*EXERCISE REQUIREMENTS*: Print, please, exactly the lines from the one with "Screen dimensions: 1456x819" through the final line of the data below, with both ends included and the pictures left out.

(Screenshot grounding data)
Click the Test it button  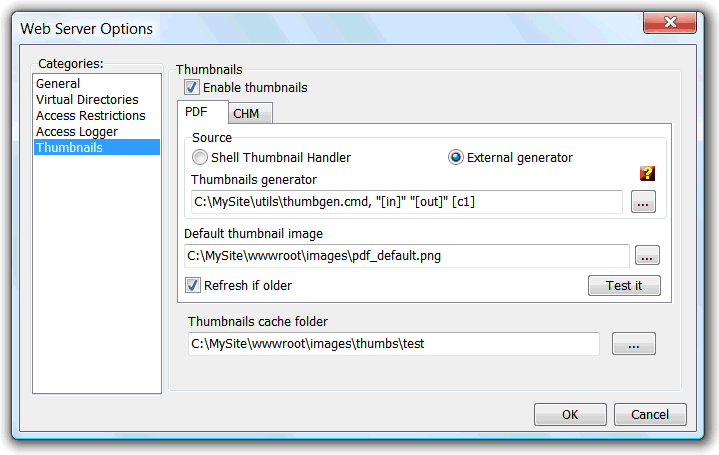(x=624, y=285)
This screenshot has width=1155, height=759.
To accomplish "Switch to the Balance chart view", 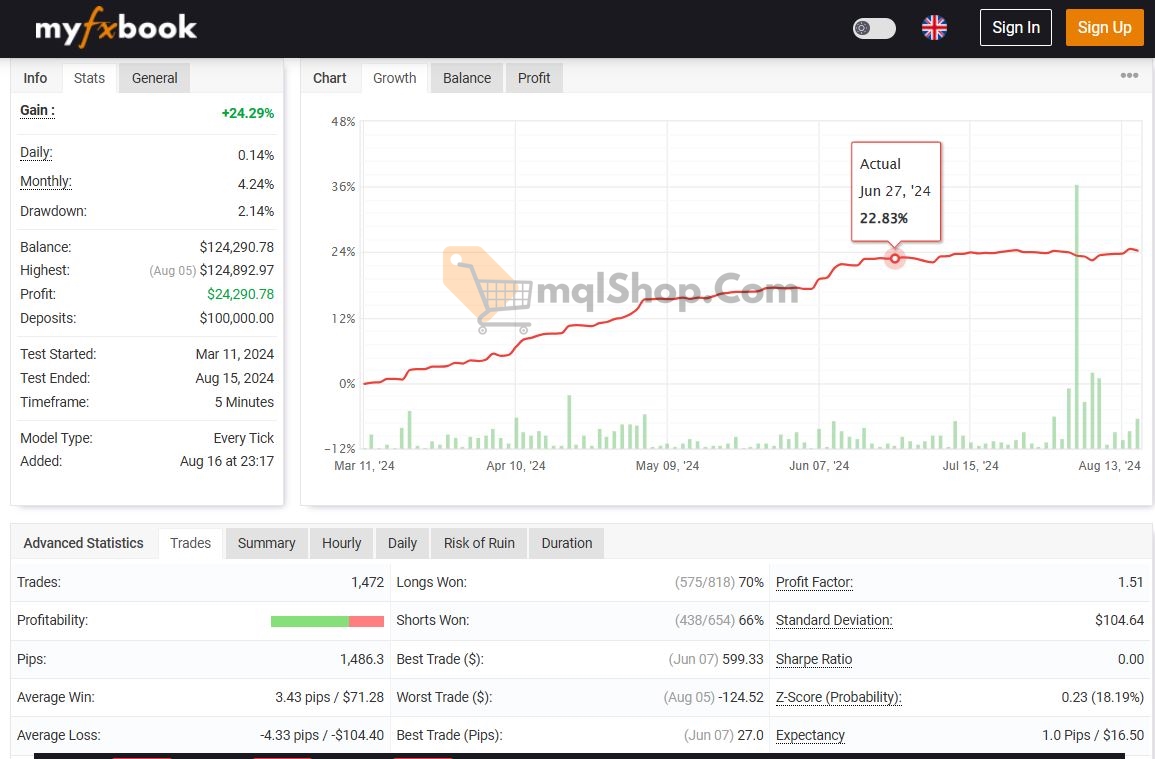I will pyautogui.click(x=466, y=77).
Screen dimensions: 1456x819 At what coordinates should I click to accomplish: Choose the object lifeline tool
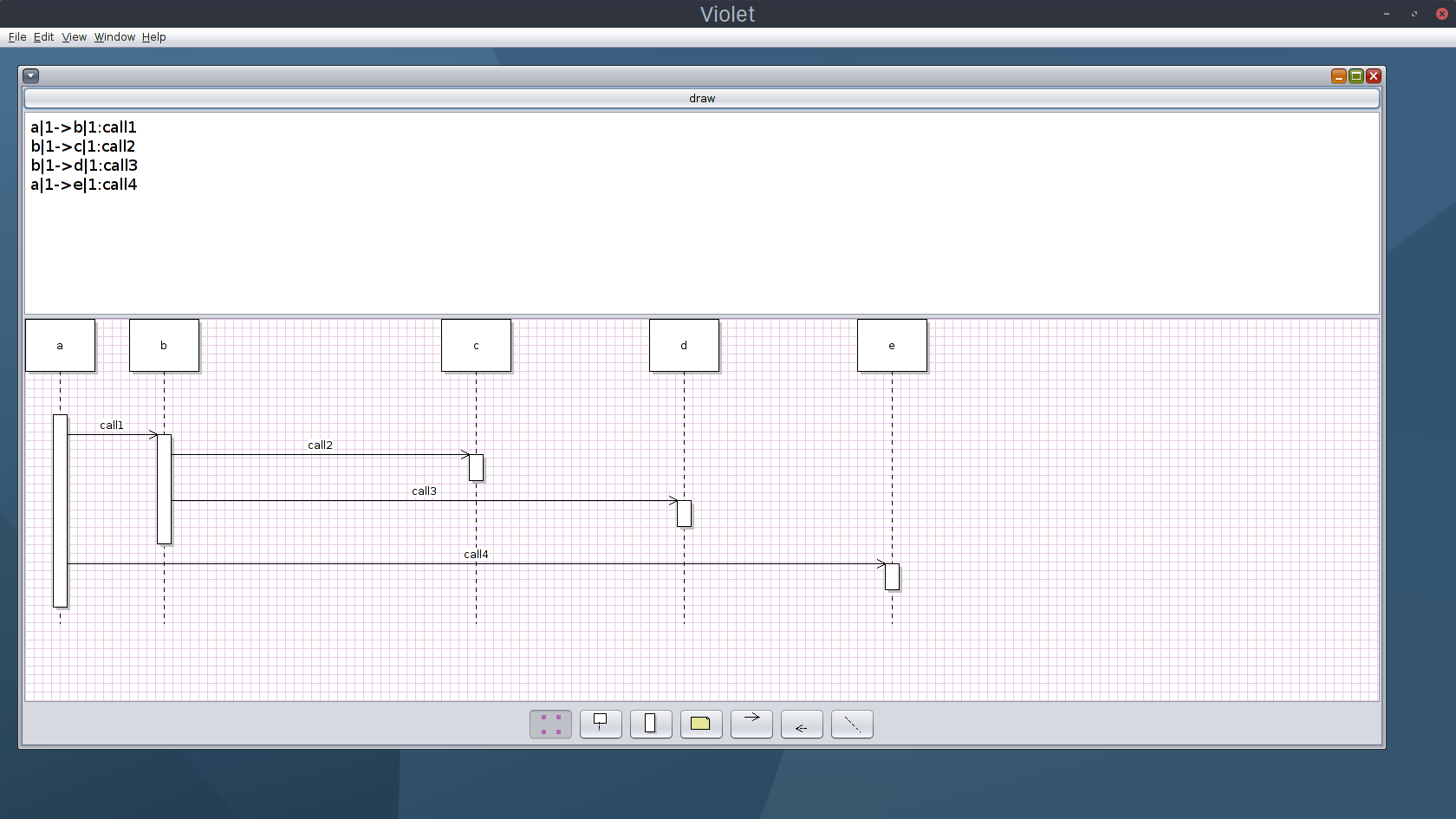pos(601,724)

*RESPONSE*:
Screen dimensions: 1456x819 At what coordinates should I click to accomplish: Choose the object lifeline tool
pos(601,724)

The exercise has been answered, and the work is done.